Camino del cadalso llevaba la mirada baja, la cabeza inclinada, un poco ladeada. No me arrepentía de nada, no era por eso. No me asustaban tampoco los insultos de la chusma, que en realidad no oía, ni me avergonzaba de las tristes ropas de campesina y el mugriento calzado con los que me habían vestido. En realidad llevaba la cabeza baja porque recordaba. Pensaba en mi padre, en su mano fuerte y firme que cogía la mía con cariño en aquel jardín de mi infancia, mientras su sonrisa me decía: «señorita, ya está bien de caprichos por hoy». Pensaba en mis pequeños y casi podía sentir sus manitas apretando las mías, como lo hacían interminablemente durante el encierro, mientras nos permitieron estar juntos. Así, casi de reojo, divisé en una esquina una cara ligeramente conocida. Recordé que se trataba de un retratista de los muchos que me habían pintado en alguna ocasión; creo que se llamaba Jean Louis David. Me hizo recordar, por última vez en vida, aquellos días en que un artista se sentía el más dichoso si tenía acceso a un gesto mío para dejarlo reflejado en un lienzo. Varios lo hicieron y les valió una fortuna, ya que toda la corte me imitaba. Madamme Vigée-Lebrun recibió tantos encargos tras pintarme con mis hijos, que no pudo terminar ninguno antes de que los retratados huyeran, o el polaco Kucharski, que tampoco pudo terminar su cuadro antes de nuestra huida a Varennes.
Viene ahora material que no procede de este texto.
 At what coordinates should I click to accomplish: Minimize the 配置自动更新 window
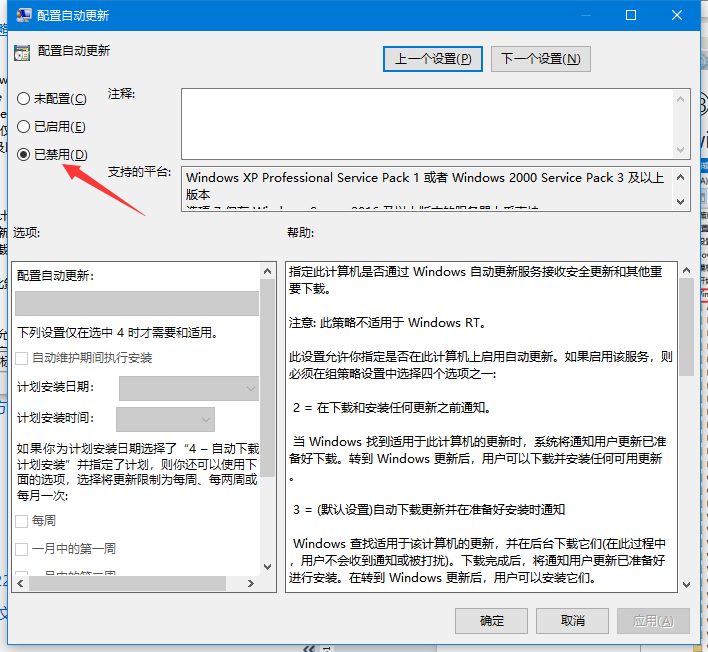[x=583, y=16]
Así de raros somos los humanos, que enfrentados a la situación más trascendente, somos capaces de enredarnos en rumiar las mayores trivialidades. De este modo, pensando en todos esos retratos en que aparezco rodeada de esplendores, miré de nuevo al pintor que sobre el papel apoyado en su propia mano, trazaba un rápido bosquejo mientras me miraba con una fijeza insolente y alcé orgullosamente la cabeza, no dijera la posteridad que María Antonieta, Reina de Francia, entregó su cabeza humillada a Madamme Gillotine.

Ahora cada vez que contemplo ese irreconocible boceto en el que parezco una campesina, ahí, eterno y olvidado en su rincón del Louvre... siento que podría haber tenido otra vida, que yo podría haber muerto en una cama.